|
|
|
|
|
by bondarchuk
563 days ago
|
|
Maybe that would be a suitable working definition of general intelligence, and props to you for even giving a definition at all (in contrast to TFA). However your definition seems almost tailor-made to exclude present and near-future AI (and, I suspect, motivated thereby) . Current AI works by being trained on large amounts of existing data. If current AI would be real intelligence, we would be sad, therefore real intelligence is the opposite of intelligence trained on large amounts of data. Having said that, one can also make the case that LLMs start from a limited set of capabilities and, via exploration, acquire a rich competence. Only these are linguistic abilities and the exploration is exploration of a linguistic environment. Maybe the real intelligence is the friends we made along the way i.e. the general class of algorithms roughly called "backpropagation and gradient descent on a very high-dimensional neural network". |
|
I think you can get to the core of it by considering the evolutionary benefit of intelligence - what beneficial behavioral capability has been optimized - which comes down to being able to utilize past experience to predict/plan future outcomes, rather than being locked into reactive behavior patterns like simpler animals.

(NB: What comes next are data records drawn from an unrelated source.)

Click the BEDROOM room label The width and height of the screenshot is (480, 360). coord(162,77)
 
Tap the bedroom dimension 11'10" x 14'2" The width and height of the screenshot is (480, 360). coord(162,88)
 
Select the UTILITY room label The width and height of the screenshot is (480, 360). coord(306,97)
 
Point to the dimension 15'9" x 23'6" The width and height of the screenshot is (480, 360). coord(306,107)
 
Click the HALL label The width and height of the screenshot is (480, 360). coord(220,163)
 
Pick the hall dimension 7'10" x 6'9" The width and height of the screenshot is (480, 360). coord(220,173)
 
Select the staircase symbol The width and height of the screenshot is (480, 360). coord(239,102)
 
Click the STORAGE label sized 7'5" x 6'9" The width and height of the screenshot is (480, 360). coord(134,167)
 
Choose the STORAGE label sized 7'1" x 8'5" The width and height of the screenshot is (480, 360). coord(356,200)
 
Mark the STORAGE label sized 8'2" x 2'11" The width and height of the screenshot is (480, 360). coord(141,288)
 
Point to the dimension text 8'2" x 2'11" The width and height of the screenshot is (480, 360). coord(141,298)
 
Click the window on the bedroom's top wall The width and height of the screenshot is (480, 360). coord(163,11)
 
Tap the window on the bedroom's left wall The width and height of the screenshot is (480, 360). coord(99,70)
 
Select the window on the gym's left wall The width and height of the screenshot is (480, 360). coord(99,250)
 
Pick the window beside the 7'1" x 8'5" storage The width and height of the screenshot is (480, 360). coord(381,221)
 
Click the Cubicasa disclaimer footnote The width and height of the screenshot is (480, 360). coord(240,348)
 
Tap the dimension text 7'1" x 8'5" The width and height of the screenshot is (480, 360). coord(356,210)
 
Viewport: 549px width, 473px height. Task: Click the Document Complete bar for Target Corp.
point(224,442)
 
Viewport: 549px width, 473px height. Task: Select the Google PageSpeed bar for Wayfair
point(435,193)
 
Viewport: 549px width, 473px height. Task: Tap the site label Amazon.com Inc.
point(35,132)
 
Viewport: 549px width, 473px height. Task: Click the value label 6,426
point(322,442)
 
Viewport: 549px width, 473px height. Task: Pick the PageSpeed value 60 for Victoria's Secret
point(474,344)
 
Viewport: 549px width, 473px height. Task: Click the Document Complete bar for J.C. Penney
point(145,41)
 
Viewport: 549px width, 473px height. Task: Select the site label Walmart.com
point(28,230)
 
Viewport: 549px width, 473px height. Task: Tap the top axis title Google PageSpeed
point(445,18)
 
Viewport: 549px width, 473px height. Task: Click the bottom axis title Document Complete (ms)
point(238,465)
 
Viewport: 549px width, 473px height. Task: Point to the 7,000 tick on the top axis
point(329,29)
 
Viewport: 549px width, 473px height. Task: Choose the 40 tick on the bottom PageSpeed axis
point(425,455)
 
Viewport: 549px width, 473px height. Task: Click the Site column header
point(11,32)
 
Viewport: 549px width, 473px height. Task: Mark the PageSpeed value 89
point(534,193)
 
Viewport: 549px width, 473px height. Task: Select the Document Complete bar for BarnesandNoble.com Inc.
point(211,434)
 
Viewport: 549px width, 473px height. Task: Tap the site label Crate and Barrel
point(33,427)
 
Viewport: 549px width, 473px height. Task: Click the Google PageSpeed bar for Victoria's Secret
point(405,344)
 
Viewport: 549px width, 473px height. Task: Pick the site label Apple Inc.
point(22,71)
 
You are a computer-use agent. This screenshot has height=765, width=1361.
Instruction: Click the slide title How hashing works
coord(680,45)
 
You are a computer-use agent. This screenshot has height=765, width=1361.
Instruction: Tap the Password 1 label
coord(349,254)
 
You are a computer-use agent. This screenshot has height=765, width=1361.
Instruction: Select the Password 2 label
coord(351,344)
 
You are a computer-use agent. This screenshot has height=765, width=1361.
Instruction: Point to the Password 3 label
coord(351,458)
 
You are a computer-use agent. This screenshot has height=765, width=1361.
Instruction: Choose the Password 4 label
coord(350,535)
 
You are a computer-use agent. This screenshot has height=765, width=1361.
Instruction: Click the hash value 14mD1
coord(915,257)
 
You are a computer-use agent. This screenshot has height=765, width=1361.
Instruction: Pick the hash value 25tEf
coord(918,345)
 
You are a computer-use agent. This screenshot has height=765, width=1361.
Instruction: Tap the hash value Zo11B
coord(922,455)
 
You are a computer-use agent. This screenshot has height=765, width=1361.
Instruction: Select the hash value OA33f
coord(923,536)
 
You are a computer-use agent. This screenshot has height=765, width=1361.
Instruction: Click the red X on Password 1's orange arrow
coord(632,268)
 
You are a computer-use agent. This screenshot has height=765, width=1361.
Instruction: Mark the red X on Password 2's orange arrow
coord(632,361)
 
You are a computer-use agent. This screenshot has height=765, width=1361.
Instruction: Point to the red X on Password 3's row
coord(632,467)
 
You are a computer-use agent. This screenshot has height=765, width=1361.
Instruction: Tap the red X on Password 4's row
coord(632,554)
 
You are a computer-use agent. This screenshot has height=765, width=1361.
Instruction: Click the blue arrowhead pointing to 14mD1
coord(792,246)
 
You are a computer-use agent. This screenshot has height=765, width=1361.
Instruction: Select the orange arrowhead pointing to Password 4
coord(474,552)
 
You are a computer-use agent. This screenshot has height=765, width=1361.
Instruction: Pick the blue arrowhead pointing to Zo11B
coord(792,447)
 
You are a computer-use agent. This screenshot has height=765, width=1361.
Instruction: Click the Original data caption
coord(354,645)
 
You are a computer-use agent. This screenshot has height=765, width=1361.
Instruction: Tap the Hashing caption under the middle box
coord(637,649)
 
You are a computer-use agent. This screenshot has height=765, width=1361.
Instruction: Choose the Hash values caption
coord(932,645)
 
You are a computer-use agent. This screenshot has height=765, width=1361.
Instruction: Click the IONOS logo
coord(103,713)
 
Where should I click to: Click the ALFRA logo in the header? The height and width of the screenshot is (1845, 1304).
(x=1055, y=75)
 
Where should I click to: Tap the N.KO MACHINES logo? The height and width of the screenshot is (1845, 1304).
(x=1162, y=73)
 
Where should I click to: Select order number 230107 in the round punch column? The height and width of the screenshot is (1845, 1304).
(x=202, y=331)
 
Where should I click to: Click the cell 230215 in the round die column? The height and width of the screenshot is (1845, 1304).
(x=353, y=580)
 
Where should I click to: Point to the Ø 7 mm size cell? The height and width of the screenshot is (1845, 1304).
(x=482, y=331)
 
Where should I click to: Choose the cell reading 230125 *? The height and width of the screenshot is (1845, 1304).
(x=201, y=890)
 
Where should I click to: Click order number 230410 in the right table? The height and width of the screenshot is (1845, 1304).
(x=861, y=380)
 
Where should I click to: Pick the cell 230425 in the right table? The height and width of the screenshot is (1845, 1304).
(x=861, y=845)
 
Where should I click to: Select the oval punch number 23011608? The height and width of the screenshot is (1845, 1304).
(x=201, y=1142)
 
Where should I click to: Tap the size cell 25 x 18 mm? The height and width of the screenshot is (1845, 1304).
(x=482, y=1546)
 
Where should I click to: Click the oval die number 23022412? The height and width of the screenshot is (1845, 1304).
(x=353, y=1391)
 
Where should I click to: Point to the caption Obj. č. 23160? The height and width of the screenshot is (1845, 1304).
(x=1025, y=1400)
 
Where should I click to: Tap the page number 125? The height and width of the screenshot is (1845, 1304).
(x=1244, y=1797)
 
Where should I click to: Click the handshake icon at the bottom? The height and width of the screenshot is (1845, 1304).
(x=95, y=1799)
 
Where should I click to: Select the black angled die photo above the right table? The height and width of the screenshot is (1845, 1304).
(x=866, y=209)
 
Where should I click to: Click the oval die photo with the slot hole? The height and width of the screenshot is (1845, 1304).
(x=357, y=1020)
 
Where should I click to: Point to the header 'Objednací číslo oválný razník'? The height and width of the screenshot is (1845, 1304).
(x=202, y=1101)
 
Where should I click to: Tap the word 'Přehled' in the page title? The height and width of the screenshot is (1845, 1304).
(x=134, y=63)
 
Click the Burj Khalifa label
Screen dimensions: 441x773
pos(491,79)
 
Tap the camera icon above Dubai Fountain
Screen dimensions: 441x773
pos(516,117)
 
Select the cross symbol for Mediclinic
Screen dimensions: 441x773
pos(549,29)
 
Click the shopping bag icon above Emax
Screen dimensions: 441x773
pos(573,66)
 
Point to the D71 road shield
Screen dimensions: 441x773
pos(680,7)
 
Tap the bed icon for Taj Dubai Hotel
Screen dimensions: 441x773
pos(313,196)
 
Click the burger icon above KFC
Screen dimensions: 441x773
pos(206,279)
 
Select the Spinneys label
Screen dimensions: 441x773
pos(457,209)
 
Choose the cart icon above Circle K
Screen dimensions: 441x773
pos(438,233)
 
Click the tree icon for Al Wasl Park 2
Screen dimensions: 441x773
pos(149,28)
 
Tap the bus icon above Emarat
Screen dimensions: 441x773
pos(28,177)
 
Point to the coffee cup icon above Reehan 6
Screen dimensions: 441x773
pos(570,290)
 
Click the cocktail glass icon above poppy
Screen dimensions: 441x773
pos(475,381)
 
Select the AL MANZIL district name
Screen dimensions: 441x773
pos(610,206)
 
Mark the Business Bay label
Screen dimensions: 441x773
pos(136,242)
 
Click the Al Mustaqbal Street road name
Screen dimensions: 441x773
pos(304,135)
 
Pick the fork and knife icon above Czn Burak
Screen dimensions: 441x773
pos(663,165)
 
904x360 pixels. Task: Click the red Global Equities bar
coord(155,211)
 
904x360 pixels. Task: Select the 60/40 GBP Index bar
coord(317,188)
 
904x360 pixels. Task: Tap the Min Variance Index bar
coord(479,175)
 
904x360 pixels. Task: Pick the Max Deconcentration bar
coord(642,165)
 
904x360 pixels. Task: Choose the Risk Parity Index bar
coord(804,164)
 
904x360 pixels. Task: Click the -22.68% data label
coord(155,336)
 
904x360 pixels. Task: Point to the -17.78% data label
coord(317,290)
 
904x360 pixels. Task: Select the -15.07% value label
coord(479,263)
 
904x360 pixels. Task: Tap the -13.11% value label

LLMs, trained to predict based on past "experience", might (perhaps charitably) be considered to exhibit some intelligence, but where they notably fail is in situations where better prediction (utilization of prior experience) requires a process more similar to search with backtracking than a linear application of rules derived from the training data - i.e. in the areas of reasoning and planning.
You can try to put lipstick on the pig by adding RL-based post-training or wrapping the LLM in an agentic loop, trying to extract more value out of the training data and gain some semblance of reasoning, but at the end of the day it's still a pig - at heart just an expert system not a cognitive architecture.
Another obvious limitation of LLMs is that they are just a repository of canned knowledge/rules, with no ability to learn from "runtime" experience, and therefore lacking the ability to learn to handle novel problems by experimentation and adaptation to failure.
The limited intelligence of LLMs is firmly baked into their architecture - the transformer, being just as pass-thru model, as well as the way they are trained by SGD rather than an algorithm capable of continuous incremental learning.